What you have to do: Only one stretch of the records below is wanted: the lines from the one holding "Task: Select the" through the one holding "Screen dimensions: 1415x542". Return it exactly, both ends included.

Records supplied:
==========

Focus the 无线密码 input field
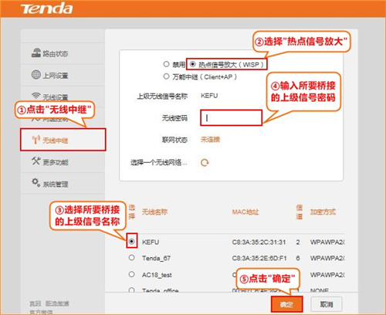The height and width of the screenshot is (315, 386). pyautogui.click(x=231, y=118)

==========

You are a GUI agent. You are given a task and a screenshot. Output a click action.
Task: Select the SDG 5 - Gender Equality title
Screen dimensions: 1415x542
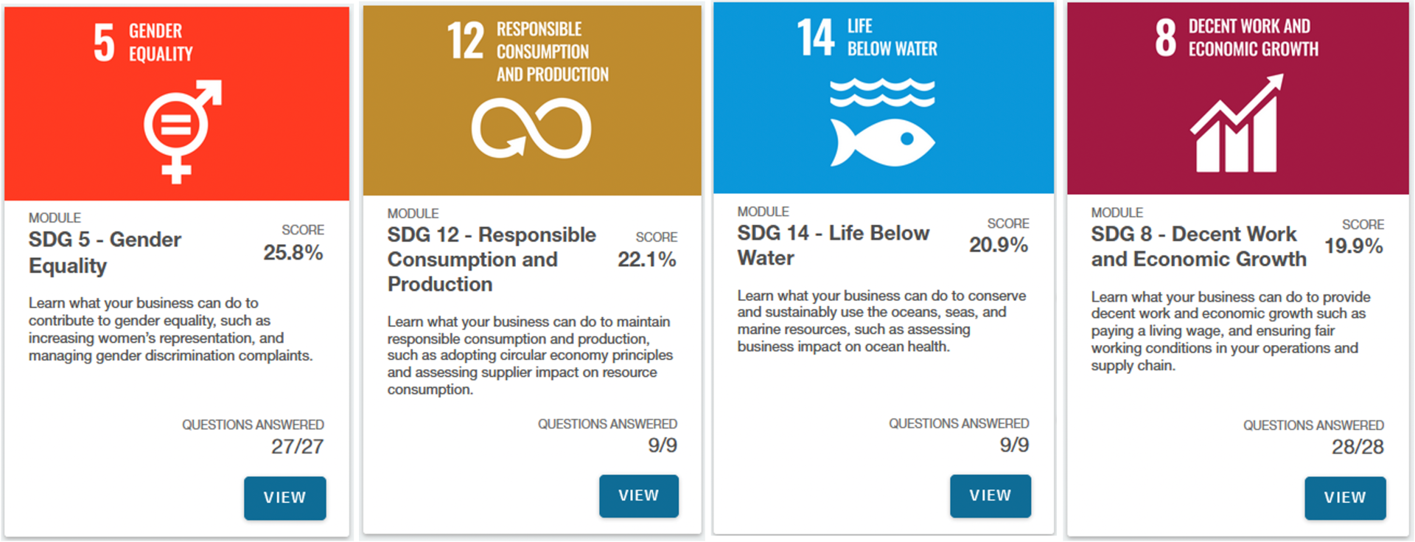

==========

Exercise output:
Task: Select the SDG 5 - Gender Equality title
Screen dimensions: 1415x542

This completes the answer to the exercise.